How Interest Rates Impact Your Day-to-Day Life

July 24, 2023
Yahne Jackson
PFCU Financial Educator
Philadelphia Federal Credit Union
[email protected]

Something you've likely seen or heard about many times in the news is the state of interest rates. Currently there's a lot of buzz around the Federal Reserve pausing interest rates hikes. But what does that really mean for you? Sometimes it can be complex to know, which is why I'm here to break down how interest rates impact your day-to-day life.

How Interest Rates Are Determined

The interest rates we see as consumers are heavily influenced by the Federal Fund Rate which is set by the Federal Reserve or "The Fed". The Federal Fund Rate is the rate banks use to borrow money from each other. Financial institutions then base the interest rates they set off of what the federal fund rate is.

For example, right now, the Federal Reserve's target range for the Federal Fund Rate is at 5.00-5.25%. But for those looking to buy a new car or secure a mortgage, they are looking at interest rates around 7.1%. Meanwhile, credit card interest rates are round 20%.

How Interest Rates Impact You

As noted in the example above, interest rates affect everything from mortgages to car loans, and even credit card payments.

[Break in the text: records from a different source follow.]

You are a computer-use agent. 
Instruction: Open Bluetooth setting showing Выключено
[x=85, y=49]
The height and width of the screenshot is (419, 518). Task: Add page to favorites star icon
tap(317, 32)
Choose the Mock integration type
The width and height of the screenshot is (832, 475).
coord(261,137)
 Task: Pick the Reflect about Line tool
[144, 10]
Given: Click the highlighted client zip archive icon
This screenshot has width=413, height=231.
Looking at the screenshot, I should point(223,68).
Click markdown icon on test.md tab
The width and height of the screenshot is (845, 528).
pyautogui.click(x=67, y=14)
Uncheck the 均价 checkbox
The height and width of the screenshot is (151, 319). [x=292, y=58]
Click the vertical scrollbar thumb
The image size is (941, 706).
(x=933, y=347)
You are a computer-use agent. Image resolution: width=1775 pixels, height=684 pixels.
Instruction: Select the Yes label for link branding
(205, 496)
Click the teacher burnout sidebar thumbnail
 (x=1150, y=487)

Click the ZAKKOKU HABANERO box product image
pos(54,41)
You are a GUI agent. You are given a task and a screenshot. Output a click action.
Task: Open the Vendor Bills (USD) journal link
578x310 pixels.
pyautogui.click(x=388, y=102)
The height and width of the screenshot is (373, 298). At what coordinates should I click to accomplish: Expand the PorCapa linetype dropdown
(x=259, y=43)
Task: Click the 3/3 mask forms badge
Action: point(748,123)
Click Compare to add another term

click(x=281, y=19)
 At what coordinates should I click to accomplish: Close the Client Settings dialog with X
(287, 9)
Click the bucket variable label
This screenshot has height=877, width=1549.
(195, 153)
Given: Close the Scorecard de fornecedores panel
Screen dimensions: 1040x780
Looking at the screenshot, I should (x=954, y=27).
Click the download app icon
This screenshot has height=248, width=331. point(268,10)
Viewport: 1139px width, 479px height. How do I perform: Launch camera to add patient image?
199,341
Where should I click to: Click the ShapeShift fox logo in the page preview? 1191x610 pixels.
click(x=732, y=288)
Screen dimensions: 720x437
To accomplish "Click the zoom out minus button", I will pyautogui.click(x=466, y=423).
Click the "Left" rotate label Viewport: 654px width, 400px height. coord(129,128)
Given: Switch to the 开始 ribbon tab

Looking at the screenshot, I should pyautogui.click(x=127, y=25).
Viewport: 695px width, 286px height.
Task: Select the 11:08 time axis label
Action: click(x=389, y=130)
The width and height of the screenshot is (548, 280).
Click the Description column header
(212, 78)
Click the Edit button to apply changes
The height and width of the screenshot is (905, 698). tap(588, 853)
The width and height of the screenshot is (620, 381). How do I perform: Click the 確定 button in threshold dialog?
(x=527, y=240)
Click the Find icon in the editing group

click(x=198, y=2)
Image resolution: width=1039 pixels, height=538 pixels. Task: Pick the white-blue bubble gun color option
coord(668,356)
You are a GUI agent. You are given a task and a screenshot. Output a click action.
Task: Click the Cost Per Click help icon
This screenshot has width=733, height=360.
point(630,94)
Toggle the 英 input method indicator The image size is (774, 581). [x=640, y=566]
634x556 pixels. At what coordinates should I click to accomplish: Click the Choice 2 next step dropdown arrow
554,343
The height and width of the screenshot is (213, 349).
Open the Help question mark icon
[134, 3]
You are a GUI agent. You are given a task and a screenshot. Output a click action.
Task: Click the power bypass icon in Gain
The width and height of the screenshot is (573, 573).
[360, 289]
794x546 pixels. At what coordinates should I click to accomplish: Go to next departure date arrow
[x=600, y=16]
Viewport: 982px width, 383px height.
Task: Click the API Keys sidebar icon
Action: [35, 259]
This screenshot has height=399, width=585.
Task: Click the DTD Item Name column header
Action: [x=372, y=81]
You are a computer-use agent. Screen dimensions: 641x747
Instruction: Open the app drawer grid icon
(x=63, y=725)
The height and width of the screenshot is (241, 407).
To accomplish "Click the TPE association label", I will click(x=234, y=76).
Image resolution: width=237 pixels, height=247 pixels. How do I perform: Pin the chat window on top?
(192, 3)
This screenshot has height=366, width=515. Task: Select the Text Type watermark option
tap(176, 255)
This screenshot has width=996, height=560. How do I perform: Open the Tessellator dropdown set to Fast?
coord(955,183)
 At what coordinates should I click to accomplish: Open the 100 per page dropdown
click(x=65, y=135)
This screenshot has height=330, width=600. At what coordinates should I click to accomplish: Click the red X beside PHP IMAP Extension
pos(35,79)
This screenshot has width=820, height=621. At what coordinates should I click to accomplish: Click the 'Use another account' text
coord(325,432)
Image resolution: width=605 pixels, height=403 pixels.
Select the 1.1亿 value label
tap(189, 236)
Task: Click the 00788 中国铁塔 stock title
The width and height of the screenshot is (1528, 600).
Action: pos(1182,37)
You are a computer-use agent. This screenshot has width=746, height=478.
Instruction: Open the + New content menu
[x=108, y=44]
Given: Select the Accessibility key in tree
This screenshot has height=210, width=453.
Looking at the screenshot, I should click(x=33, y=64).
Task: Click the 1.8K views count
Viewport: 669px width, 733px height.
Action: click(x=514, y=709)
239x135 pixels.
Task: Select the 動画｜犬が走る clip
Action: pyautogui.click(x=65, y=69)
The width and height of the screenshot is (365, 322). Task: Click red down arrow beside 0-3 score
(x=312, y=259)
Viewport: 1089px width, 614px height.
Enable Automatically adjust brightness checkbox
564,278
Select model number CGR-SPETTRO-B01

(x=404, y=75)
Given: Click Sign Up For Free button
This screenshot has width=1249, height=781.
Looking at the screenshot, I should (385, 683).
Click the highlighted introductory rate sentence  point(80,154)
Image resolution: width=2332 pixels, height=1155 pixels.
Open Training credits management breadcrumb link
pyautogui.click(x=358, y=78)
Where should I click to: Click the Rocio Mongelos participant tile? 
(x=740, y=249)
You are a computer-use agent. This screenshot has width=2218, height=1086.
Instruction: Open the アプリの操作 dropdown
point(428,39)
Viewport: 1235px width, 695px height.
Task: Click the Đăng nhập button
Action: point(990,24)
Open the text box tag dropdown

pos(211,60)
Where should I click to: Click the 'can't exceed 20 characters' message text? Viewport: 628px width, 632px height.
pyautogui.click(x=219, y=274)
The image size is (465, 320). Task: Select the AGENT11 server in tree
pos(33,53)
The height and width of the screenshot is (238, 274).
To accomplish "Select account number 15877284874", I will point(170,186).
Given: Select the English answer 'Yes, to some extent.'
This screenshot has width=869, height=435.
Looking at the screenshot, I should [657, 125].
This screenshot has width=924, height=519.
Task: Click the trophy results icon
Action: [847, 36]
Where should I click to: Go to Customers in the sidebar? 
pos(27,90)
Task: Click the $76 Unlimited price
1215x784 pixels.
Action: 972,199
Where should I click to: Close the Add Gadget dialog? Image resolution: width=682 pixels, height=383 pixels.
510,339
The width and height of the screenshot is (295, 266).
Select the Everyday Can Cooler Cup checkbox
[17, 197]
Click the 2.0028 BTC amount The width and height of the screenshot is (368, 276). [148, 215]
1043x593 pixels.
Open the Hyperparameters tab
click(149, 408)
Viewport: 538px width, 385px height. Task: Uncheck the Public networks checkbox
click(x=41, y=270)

Interest rates also play a role in how much you make off your savings.

When interest rates are lower, it's easier to borrow money, which encourages spending and keeps the economy moving. But the downside to this is that as more money becomes available, the spending power of each dollar is reduced, which leads to increased prices as a result of inflation. When inflation occurs, the Fed will raise interest rates to help cool rising costs. This is why we've seen interest rates rise lately, as the Fed works to slow the record high inflation we've been dealing with. 

When rates are low, it can be a good time to consider a big purchase, like buying a new home, refinancing your mortgage, or buying your dream car. When rates are high, you should generally pause most major purchases and work on paying off debt as fast as you can. Higher rates can lead to more debt on accounts with variable rates.

Also, as interest rates increase, typically so does your annual percentage yield (APY) which is the interest you receive off the money in your savings account. So, while higher interest rates aren't good for spending, they can be beneficial when it comes to your savings. In fact, right now is a great time to look into savings certificates/certificates of deposits. PFCU is currently offering a 1 year, 4.3% APY savings certificates. If you're not looking to lock up your money for a year with a certificate, PFCU's higher yield savings is also up. This is the first time in a long time where it makes sense to put your every day savings into a higher yield savings account.

Understanding how interest rates impact you is very important for your overall financial health. Make sure you are monitoring interest rates so you know when the right time to make that next big purchase will be.